While we cannot solve explicitly for \(s_t\) in general, we can analyze how savings respond to changes in the interest rate using implicit differentiation.

2.4.2.1 The effect of interest rates on savings: implicit differentiation

To analyze how savings respond to changes in the interest rate, we use the implicit function theorem. Define the function \(\phi(s, w, R)\) from the Euler equation:

\[ \phi(s, w, R) = -u'(w-s) + \beta R u'(Rs) = 0. \]

This implicitly defines the savings function \(s = s(w, R)\). By the implicit function theorem:

\[ \frac{\partial s}{\partial R} = -\frac{\frac{\partial \phi}{\partial R}}{\frac{\partial \phi}{\partial s}}. \]

Computing the partial derivatives:

\[\begin{align*} \frac{\partial \phi}{\partial R} &= \beta u'(Rs) + \beta R u''(Rs) s = \beta u'(d)\left[1 + \frac{u''(d)}{u'(d)} Rs\right] \\ &= \beta u'(d)\left[1 - \frac{1}{\sigma(d)}\right] \end{align*}\]

where we use the fact that \(\sigma(d) = -\frac{u'(d)}{u''(d)d}\) is the elasticity of intertemporal substitution evaluated at \(d = Rs\).

Similarly:

\[ \frac{\partial \phi}{\partial s} = u''(w-s) + \beta R^2 u''(Rs) < 0 \]

by concavity of \(u\). Therefore:

\[ \frac{\partial s}{\partial R} = -\frac{\beta u'(d)\left[1 - \frac{1}{\sigma(d)}\right]}{u''(c) + \beta R^2 u''(d)}. \tag{2.10}\]

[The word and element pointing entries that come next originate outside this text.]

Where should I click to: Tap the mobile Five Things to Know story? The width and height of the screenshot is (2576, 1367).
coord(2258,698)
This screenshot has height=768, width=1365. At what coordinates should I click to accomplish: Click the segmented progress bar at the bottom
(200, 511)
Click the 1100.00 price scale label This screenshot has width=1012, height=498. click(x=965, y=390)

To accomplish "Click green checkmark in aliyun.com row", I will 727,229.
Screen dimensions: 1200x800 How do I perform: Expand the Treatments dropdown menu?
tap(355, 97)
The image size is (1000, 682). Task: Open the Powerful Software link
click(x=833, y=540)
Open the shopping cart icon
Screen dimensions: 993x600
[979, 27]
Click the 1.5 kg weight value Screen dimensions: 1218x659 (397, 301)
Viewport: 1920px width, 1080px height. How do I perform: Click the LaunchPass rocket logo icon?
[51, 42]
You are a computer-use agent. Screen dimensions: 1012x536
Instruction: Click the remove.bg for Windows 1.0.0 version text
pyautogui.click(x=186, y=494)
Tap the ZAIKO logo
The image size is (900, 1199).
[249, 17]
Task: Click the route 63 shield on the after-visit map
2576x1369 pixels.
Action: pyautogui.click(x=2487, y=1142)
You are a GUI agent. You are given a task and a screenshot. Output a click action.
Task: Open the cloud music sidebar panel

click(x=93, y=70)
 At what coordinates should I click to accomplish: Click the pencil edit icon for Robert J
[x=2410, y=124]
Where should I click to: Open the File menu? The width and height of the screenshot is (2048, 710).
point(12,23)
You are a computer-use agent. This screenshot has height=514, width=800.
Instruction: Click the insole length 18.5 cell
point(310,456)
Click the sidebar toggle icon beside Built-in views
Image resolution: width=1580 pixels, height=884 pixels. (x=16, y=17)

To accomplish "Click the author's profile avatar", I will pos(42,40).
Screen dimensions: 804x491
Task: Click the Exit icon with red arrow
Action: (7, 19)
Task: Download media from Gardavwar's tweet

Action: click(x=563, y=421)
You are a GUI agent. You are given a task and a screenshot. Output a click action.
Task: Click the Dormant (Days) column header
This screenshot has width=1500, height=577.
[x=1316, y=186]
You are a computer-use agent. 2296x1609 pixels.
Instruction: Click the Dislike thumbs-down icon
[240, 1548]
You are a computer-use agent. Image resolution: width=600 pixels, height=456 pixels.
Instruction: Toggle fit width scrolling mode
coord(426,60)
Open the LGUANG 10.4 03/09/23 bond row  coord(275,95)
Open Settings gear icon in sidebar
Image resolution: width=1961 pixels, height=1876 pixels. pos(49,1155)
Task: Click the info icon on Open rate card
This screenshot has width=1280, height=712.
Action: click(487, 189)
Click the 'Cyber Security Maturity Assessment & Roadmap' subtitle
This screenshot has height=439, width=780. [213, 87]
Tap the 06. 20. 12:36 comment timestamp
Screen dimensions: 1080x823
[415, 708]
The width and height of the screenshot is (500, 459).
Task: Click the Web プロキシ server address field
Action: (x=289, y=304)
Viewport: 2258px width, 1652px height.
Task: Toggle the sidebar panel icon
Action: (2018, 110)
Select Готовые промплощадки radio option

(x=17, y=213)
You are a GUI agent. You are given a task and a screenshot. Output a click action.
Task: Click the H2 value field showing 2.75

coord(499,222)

The sign of this derivative depends on whether \(\sigma(d) \gtreqqless 1\):

\[ \frac{\partial s}{\partial R} \begin{cases} > 0 & \text{if } \sigma > 1 \text{ (substitution effect dominates)} \\ = 0 & \text{if } \sigma = 1 \text{ (log-utility: effects cancel)} \\ < 0 & \text{if } \sigma < 1 \text{ (wealth effect dominates)} \end{cases} \]

Economic interpretation:

Two opposing forces determine the sign:

Substitution effect: A higher interest rate makes future consumption cheaper relative to present consumption, encouraging more savings.
Wealth effect: A higher interest rate means that the same savings yield more future consumption, so individuals can save less and still achieve their desired consumption when old.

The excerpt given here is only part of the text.